• **To be done**:
Rescale the part of the rows that begins with the row containing "Click the small faucet" and ends with the last row, and give only that part. Reproduce every line, requests included, but multiply each coordinate in the answers by 1.45 and round to the nearest whole number, with halves rounded up.

• **Dataset content**:
****************

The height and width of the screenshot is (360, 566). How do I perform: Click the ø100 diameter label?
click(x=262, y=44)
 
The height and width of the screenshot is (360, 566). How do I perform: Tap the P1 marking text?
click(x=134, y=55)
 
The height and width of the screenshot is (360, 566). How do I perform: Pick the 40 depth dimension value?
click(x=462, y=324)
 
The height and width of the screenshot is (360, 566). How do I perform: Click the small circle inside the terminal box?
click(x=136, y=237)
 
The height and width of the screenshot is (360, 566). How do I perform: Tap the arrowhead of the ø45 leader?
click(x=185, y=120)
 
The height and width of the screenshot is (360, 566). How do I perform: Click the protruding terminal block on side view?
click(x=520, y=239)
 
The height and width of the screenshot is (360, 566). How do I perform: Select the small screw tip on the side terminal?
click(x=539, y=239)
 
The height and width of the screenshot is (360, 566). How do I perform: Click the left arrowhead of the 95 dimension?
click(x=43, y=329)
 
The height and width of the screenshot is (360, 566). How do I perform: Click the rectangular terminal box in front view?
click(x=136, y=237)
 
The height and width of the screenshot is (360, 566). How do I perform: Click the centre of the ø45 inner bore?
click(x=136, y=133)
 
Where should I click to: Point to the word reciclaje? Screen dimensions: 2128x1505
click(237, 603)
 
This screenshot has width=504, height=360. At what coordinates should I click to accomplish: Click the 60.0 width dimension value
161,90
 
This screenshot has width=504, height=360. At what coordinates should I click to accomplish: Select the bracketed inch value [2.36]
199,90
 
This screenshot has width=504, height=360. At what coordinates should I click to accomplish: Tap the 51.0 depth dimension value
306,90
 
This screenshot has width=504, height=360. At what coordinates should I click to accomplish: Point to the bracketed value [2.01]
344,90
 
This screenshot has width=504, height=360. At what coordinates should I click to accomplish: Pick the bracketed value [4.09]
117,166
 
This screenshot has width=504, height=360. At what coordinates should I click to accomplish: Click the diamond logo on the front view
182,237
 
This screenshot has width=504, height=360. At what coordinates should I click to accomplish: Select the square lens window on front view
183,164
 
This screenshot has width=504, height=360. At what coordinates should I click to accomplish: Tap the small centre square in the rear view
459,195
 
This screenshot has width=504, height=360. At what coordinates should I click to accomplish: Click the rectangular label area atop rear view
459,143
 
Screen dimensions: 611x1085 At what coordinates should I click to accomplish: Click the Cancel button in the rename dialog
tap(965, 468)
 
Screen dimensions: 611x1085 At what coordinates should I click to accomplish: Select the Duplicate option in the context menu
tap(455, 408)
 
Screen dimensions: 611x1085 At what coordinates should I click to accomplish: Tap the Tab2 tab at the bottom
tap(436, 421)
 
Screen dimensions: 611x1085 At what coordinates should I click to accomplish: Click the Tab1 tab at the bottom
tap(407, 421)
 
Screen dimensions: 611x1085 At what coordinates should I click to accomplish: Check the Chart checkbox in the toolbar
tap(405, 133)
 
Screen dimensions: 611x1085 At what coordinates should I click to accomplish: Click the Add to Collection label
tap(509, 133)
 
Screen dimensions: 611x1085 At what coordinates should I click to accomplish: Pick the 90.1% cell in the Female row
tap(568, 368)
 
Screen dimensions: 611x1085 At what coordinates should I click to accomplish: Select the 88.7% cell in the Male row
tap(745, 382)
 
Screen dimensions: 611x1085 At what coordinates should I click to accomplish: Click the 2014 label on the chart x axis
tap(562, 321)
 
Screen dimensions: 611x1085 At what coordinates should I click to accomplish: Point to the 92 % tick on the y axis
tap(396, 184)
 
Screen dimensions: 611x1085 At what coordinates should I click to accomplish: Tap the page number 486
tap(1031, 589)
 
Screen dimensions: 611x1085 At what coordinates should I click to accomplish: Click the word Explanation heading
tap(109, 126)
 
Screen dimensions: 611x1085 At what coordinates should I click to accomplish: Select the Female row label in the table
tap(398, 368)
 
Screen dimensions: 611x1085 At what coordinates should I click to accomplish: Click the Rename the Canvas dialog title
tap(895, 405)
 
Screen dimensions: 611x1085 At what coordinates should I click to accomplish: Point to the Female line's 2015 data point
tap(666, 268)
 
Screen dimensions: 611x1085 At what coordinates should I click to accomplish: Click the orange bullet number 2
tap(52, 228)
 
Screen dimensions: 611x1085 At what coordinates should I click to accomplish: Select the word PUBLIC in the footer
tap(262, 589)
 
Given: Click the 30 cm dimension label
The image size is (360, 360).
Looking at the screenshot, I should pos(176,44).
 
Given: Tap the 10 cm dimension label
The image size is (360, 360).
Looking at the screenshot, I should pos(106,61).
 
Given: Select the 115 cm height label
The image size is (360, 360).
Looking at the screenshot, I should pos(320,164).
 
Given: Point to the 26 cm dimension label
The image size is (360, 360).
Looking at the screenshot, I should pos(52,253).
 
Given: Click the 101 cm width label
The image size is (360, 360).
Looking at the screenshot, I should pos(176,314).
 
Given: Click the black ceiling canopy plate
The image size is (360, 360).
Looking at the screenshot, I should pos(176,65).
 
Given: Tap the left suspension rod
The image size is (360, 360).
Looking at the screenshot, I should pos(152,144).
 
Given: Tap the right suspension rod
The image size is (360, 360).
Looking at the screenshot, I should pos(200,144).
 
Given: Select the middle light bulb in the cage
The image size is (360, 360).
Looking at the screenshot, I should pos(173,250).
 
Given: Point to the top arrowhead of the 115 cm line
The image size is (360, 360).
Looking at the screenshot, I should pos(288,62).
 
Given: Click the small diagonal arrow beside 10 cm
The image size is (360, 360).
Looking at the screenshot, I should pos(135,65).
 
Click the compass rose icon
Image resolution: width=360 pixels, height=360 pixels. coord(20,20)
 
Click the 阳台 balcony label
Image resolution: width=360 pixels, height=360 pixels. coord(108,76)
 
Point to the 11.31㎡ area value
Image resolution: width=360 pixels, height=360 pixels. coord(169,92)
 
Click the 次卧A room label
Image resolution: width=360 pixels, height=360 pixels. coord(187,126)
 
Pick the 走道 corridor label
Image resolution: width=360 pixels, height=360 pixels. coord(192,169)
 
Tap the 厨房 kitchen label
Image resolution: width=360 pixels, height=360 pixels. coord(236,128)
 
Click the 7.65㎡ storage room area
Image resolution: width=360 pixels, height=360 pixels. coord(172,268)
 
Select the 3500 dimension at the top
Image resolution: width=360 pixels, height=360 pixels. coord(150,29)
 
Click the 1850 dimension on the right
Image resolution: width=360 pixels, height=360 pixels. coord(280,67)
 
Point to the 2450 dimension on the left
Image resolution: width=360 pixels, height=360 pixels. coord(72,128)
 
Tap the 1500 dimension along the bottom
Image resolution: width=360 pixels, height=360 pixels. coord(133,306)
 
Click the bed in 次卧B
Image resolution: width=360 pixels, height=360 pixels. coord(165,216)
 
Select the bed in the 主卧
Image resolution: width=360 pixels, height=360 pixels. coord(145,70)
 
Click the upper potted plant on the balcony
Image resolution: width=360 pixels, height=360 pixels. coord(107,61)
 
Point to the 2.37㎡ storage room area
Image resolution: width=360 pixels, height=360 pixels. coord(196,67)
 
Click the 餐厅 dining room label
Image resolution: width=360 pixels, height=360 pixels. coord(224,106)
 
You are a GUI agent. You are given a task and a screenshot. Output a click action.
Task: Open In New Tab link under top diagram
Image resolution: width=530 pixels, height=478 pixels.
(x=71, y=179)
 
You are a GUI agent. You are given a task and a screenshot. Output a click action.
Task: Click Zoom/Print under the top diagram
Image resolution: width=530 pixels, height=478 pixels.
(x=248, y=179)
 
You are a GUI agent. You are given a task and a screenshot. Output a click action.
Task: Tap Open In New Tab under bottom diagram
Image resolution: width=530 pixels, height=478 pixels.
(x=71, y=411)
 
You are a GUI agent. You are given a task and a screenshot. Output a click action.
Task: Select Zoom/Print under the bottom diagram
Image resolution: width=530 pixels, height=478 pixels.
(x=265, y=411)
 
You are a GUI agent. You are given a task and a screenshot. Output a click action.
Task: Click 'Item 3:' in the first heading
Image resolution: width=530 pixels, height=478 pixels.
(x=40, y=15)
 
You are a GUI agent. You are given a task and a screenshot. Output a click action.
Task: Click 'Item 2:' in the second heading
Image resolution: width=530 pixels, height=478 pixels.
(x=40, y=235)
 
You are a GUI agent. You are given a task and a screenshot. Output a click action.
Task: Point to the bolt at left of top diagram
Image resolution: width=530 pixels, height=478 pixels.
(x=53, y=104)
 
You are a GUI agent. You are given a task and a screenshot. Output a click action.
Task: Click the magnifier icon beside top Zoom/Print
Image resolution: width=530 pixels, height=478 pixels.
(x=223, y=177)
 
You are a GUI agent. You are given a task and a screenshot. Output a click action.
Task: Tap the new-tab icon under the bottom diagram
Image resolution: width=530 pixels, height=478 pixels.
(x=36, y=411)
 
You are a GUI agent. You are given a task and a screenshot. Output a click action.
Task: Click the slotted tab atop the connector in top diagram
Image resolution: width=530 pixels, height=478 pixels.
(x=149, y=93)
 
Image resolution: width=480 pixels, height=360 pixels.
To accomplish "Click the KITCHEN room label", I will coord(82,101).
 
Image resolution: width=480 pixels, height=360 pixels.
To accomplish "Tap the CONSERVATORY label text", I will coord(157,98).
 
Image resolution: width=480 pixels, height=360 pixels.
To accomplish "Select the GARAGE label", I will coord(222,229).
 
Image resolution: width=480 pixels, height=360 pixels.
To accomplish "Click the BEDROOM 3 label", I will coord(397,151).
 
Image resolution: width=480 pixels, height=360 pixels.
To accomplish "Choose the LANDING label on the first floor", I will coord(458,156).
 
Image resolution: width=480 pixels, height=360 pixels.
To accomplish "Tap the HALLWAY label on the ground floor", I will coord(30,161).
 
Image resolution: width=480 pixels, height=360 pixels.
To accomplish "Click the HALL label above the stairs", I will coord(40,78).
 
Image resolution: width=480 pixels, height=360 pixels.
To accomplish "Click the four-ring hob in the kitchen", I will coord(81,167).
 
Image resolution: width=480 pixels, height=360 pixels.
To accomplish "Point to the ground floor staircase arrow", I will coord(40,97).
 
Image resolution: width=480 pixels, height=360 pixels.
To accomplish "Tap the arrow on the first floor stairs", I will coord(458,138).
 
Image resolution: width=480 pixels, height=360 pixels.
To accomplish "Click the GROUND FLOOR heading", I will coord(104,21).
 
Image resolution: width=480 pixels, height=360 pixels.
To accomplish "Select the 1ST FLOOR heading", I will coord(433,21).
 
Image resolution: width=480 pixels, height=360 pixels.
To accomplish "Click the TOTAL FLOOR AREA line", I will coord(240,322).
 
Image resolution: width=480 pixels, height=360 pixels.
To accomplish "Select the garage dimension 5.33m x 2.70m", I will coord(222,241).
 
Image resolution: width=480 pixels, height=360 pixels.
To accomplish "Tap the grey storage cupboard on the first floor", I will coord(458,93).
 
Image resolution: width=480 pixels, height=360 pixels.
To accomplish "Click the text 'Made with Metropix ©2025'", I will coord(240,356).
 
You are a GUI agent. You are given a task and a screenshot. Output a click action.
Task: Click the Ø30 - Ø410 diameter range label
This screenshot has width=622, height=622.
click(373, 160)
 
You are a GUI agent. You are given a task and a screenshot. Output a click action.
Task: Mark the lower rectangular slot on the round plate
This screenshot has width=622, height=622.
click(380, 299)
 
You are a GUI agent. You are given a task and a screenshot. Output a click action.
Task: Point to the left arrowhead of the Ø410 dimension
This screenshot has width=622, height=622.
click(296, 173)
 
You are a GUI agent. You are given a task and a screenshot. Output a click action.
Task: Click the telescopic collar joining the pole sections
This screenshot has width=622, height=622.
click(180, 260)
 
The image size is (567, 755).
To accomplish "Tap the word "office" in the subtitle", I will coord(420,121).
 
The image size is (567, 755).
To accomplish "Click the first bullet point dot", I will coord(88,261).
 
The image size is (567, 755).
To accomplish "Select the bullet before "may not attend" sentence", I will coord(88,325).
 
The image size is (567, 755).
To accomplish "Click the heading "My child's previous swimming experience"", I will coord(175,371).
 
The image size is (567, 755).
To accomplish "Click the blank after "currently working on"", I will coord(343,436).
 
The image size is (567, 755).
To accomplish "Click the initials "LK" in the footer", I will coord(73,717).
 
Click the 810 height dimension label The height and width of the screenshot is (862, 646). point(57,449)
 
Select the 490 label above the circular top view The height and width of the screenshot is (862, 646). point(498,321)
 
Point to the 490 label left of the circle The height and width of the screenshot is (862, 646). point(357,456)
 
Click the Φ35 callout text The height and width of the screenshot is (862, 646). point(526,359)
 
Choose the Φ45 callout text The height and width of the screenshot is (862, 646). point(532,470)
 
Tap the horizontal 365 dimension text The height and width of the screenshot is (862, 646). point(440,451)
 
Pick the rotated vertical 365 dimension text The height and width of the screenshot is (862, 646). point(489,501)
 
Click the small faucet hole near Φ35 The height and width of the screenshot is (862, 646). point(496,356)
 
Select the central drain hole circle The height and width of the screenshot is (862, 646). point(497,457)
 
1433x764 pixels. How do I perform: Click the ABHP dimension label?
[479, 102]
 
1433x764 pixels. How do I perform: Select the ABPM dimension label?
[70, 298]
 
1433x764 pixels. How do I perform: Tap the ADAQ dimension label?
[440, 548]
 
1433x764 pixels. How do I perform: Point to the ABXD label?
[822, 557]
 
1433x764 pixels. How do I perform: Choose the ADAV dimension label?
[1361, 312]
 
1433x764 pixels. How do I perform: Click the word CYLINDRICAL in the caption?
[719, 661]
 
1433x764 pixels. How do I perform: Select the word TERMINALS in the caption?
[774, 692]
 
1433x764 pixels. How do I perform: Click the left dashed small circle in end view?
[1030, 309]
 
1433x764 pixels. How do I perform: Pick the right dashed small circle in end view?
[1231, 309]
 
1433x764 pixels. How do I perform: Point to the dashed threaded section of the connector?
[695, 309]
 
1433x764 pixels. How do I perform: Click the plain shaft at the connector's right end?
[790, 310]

****************

• **Exercise output**:
Click the small faucet hole near Φ35 The height and width of the screenshot is (862, 646). point(719,516)
 
Select the central drain hole circle The height and width of the screenshot is (862, 646). point(721,663)
 
1433x764 pixels. How do I perform: Click the ABHP dimension label?
[695, 148]
 
1433x764 pixels. How do I perform: Select the ABPM dimension label?
[102, 432]
 
1433x764 pixels. How do I perform: Tap the ADAQ dimension label?
[638, 795]
 
1433x764 pixels. How do I perform: Point to the ABXD label?
[1192, 808]
 
1433x764 pixels. How do I perform: Choose the ADAV dimension label?
[1973, 452]
 
1433x764 pixels. How do I perform: Click the word CYLINDRICAL in the caption?
[1043, 958]
 
1433x764 pixels. How do I perform: Select the word TERMINALS in the caption?
[1122, 1003]
 
1433x764 pixels. How do I perform: Click the left dashed small circle in end view?
[1494, 448]
 
1433x764 pixels. How do I perform: Pick the right dashed small circle in end view?
[1785, 448]
 
1433x764 pixels. How do I perform: Point to the dashed threaded section of the connector?
[1008, 448]
 
1433x764 pixels. How do I perform: Click the plain shaft at the connector's right end?
[1146, 450]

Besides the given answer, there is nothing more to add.